Cübbesiz Ahmet’in (Ahmet Hakan) yayın yönetmeni olduğu gazetenin yazarı da böyle olur işte.

***

Boykot böyle yapılır!

Yine yandaş gazetecilerden devam edelim.

Bunlardan biri troliçe lakabıyla tanınan Hilal Kaplan, diğeri yandaş ise Esra Elönü.
Hilal Kaplan Burger King, Filistin renklerini ekmek arası yapmış; “Siz de gerekeni yapın #Boykot” diye tweet attı.

İyi de Burger King 3 yıldır o reklamı kullanıyor. Konunun Filistin’le bir alakası yok!
Neymiş hamburger Filistin bayrağına benziyormuş.

Öteki yandaş ise Esra Elönü. “Boykot yapan müslümanları küçümseyen, aşağılayan beyin yırtıklarına bakmayın. Boykotun silah olduğunu bildiklerinden direnci kırmaya çalışıyorlar!” diyor.
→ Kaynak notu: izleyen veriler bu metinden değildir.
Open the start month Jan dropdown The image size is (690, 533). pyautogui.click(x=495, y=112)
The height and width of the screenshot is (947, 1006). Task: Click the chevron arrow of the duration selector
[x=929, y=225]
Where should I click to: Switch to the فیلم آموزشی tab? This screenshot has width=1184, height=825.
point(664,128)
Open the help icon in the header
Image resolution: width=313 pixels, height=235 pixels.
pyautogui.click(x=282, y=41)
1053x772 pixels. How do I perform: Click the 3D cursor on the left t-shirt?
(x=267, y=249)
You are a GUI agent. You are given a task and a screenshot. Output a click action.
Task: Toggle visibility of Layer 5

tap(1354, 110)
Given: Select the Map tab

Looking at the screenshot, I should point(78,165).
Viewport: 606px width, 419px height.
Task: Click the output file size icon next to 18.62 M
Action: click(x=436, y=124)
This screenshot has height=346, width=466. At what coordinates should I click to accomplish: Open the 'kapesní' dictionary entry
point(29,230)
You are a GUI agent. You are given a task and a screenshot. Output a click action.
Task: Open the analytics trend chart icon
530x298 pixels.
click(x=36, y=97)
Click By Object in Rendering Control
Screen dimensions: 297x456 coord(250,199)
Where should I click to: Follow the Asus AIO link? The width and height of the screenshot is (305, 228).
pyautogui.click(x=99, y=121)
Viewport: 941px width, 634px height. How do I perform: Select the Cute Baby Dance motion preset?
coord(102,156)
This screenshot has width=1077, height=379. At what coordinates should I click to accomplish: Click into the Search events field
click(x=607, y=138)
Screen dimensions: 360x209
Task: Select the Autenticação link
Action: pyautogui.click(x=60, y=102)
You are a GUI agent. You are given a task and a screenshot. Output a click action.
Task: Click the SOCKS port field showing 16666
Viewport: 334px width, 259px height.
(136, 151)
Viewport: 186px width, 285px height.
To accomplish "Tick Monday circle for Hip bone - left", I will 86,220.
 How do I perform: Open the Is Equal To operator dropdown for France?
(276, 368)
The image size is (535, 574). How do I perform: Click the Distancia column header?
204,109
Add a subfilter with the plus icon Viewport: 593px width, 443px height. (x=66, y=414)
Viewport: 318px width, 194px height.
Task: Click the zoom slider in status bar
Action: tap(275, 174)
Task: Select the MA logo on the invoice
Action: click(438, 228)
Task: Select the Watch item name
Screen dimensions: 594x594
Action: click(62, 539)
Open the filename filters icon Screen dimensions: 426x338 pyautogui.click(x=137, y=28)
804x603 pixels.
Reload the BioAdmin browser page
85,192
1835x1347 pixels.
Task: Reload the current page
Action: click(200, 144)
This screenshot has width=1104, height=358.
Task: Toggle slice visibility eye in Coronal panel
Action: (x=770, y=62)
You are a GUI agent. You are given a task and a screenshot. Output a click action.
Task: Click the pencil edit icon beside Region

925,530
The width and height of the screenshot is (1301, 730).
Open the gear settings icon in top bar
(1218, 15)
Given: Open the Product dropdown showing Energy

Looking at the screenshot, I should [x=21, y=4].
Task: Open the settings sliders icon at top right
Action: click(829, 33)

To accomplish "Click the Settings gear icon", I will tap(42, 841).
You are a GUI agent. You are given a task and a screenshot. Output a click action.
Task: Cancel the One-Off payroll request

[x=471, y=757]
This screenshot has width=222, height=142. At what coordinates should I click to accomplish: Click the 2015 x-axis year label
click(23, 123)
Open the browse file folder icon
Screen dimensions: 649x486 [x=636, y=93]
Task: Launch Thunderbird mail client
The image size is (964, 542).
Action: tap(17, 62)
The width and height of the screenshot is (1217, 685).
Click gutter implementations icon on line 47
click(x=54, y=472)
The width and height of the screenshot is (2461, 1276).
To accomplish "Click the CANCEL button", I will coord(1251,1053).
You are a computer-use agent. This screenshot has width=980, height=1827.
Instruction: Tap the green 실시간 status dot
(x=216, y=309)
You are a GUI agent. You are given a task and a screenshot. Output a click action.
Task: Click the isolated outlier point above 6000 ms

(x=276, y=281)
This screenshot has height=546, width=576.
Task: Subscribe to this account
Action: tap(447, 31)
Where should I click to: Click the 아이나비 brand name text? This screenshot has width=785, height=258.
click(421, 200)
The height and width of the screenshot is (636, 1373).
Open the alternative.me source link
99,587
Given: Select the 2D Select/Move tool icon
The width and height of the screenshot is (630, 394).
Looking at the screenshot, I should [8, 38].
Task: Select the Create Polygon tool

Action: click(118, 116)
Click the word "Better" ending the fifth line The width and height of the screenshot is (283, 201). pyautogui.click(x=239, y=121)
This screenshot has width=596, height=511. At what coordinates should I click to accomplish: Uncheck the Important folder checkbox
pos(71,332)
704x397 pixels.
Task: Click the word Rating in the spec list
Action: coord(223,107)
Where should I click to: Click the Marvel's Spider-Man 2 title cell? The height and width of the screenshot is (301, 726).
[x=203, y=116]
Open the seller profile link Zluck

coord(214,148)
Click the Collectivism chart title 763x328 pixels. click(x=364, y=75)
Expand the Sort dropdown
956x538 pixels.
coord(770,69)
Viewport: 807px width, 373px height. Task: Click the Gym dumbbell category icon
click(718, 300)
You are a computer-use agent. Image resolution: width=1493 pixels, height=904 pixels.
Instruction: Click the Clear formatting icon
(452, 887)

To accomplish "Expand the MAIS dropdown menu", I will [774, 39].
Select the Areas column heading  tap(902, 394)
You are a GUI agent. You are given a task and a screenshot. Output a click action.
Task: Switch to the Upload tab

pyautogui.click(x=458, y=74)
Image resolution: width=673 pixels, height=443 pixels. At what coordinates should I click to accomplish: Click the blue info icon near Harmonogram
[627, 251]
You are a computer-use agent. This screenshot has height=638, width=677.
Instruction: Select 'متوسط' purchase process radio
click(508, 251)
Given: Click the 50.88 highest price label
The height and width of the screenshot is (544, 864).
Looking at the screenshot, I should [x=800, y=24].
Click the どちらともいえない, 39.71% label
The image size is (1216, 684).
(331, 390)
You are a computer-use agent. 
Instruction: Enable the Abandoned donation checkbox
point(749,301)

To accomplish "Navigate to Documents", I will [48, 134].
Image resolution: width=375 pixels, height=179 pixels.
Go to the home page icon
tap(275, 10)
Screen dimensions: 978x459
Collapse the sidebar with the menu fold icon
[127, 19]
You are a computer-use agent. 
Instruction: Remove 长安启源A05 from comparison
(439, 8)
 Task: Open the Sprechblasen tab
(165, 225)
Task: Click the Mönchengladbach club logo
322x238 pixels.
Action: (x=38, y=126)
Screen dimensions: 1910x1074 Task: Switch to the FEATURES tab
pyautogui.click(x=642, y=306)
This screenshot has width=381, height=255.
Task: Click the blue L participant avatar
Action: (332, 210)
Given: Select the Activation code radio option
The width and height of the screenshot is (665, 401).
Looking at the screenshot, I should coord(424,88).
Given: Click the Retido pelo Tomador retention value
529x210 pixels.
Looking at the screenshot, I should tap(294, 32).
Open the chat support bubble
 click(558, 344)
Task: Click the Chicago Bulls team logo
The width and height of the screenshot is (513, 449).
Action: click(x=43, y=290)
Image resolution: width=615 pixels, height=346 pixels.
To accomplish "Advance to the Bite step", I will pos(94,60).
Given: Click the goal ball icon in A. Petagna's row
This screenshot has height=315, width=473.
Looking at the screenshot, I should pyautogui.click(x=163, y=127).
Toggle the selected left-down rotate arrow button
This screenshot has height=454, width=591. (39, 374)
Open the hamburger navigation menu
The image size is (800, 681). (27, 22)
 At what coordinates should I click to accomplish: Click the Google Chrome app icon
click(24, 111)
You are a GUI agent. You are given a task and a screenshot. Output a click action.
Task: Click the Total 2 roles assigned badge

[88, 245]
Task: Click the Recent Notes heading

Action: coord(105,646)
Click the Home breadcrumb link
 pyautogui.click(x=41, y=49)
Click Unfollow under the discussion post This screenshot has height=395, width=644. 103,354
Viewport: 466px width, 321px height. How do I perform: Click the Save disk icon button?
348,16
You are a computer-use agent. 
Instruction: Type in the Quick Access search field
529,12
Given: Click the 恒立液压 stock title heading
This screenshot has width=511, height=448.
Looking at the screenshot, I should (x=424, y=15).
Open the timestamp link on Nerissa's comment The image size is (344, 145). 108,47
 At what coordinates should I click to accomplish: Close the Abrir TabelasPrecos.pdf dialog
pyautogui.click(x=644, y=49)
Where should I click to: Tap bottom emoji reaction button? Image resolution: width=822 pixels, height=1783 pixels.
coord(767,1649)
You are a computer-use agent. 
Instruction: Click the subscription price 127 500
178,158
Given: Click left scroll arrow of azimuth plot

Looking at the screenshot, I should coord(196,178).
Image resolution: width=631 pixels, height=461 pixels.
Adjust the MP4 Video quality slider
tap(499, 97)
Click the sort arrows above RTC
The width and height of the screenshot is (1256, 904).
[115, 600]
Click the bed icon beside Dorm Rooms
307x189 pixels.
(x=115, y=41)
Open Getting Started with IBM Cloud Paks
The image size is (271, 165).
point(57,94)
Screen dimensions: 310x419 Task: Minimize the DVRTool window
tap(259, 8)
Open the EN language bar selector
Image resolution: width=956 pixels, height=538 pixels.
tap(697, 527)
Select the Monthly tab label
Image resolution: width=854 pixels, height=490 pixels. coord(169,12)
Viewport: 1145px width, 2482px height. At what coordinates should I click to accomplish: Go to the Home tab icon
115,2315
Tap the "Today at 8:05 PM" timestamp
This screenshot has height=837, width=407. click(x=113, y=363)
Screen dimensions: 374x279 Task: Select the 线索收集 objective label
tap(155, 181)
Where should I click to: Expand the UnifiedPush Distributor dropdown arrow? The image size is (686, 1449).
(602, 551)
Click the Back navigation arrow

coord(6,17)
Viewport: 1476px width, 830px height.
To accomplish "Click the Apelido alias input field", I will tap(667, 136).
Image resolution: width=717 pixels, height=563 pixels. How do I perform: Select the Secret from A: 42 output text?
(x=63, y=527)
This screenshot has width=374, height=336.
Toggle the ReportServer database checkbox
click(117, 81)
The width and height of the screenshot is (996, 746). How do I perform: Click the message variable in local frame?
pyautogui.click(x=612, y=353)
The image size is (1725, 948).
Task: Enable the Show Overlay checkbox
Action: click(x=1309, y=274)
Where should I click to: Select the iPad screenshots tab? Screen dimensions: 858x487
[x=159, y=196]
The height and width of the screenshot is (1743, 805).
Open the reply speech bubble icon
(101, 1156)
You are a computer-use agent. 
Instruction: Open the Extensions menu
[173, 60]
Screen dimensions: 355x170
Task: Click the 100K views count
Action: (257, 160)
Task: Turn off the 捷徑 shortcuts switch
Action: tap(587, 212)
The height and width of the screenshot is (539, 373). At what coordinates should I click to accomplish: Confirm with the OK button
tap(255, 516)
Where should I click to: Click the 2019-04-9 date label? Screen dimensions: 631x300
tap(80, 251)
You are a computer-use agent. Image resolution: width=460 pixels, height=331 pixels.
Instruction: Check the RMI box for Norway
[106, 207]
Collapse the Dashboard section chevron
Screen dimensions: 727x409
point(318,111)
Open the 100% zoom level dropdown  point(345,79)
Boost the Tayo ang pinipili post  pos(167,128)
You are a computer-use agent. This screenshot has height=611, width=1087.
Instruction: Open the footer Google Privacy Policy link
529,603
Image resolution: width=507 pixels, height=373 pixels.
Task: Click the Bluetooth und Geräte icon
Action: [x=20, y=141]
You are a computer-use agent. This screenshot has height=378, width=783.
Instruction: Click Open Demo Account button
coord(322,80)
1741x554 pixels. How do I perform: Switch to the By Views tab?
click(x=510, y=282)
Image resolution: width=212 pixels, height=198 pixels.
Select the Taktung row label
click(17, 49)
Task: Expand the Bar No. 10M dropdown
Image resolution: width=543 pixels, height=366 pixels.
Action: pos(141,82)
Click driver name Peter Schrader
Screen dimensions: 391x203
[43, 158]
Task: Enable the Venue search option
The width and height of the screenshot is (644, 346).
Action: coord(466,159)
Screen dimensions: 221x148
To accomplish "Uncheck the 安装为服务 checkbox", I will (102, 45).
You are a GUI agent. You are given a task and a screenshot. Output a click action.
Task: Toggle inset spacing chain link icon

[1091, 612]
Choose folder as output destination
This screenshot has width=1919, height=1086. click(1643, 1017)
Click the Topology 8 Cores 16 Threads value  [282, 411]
Starbuckslar’da yer kapatma, satın alıp satışını arttırdığınız kolaları yerlere dökme boykotlarını İsrail’e karşı ciddi silah olarak görüyor bunlar. Bunları küçümseyenleri de beyin yırtığı gibi laf sokmaya çalışıyorlar.

Sıkıyorsa maaşınızı veren Erdoğan’a da aynı şeyi söylesenize! “Neden Ceyhan limanından İsraile petrol transferi devam ediyor.” desenize.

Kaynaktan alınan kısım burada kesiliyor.